Passage for review →
###

Investigate Report

Medi-Cal Is Losing 3.4 Million Californians. The Clock Is Already Running.

Nobody rang an alarm in Sacramento when H.R. 1 was signed into law last July. There were press releases. There were statements. Governor Newsom called it devastating. Legislative leaders vowed to fight back. And then the calendar kept moving.

According to the Department of Health Care Services, federal cuts to Medicaid are estimated to cost tens of billions of dollars in lost federal funding to Medi-Cal every year and could cause up to 2 million Californians to lose their health care. Other analyses put the number higher. The severe cuts to care in the federal bill combined with the cuts to Medi-Cal in the state budget will result in as many as 5 million Californians losing coverage.

The cuts aren’t theoretical anymore. They have dates.

On October 1, 2026, federal Medicaid eligibility for older adults who are not in one of four named immigrant categories will end in most states. That is four months from today. Lawfully present immigrants — including survivors of human trafficking and domestic violence — lose coverage. Approximately 201,000 lawfully present immigrants will lose full-scope Medi-Cal, 21% of whom are older adults and/or people with disabilities.

In December 2026, work requirements for Medicaid enrollees kick in. In 2027, $30 monthly premiums go into effect for state-only Medi-Cal enrollees. These are not future projections. They are enacted law with published implementation dates.

###

Complete the following →
(1) In the report on Medi-Cal coverage losses, when do work requirements for Medicaid enrollees take effect?
(2) Carry on the report on Medi-Cal coverage losses from its last sentence.

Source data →
###

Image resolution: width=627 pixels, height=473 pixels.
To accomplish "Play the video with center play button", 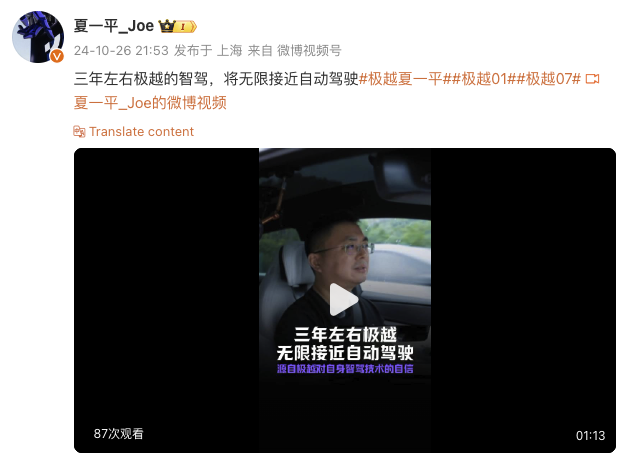I will click(344, 299).
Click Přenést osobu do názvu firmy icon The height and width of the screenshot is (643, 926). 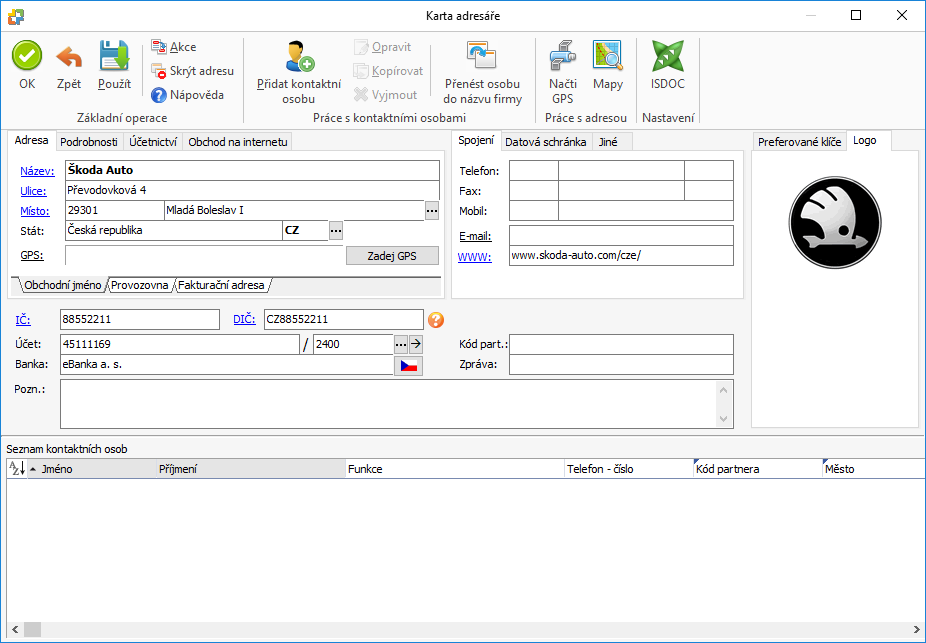click(482, 56)
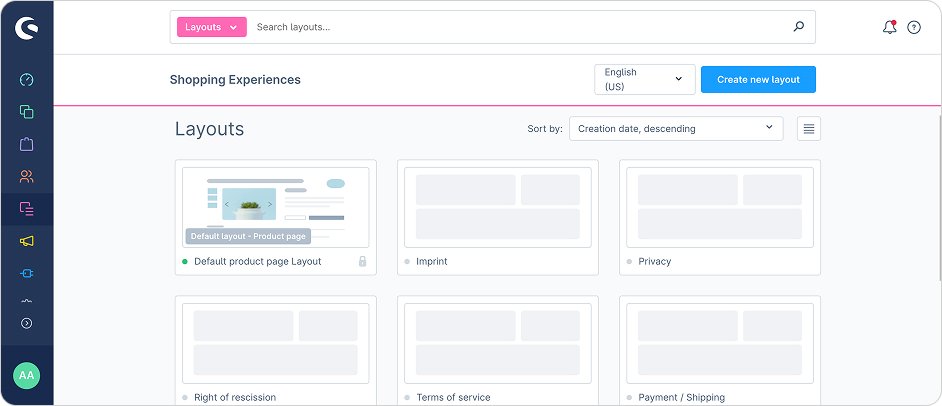Viewport: 942px width, 406px height.
Task: Open the Sort by creation date dropdown
Action: click(x=676, y=128)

###

Answers per task →
(1) In December 2026.

(2)
California’s response has been partial and insufficient. The Newsom administration proposed moving affected immigrant populations to emergency Medi-Cal — coverage that pays for crises but not prevention, not primary care, not the chronic disease management that keeps people out of emergency rooms in the first place. H.R. 1 blocked California from enforcing new state rules raising nursing home staffing levels. It stripped mandatory enrollment protections that prevented people from falling off coverage through administrative error.

The Latino community in California absorbs this disproportionately. Medi-Cal covers a majority of California’s Latino children. It is the primary insurance for millions of farmworkers, domestic workers, and service workers whose employers don’t offer coverage and whose wages don’t reach private insurance affordability. The October deadline doesn’t land evenly across the state — it lands hardest in the Central Valley, in the Inland Empire, in San Diego’s South Bay, in the communities that already have the fewest healthcare options.

The political fight over H.R. 1 happened in Washington. The consequences are happening here. And the October clock is not waiting for Sacramento to finish its budget negotiations, its talking points, or its lawsuits.

Someone needs to be counting the days out loud.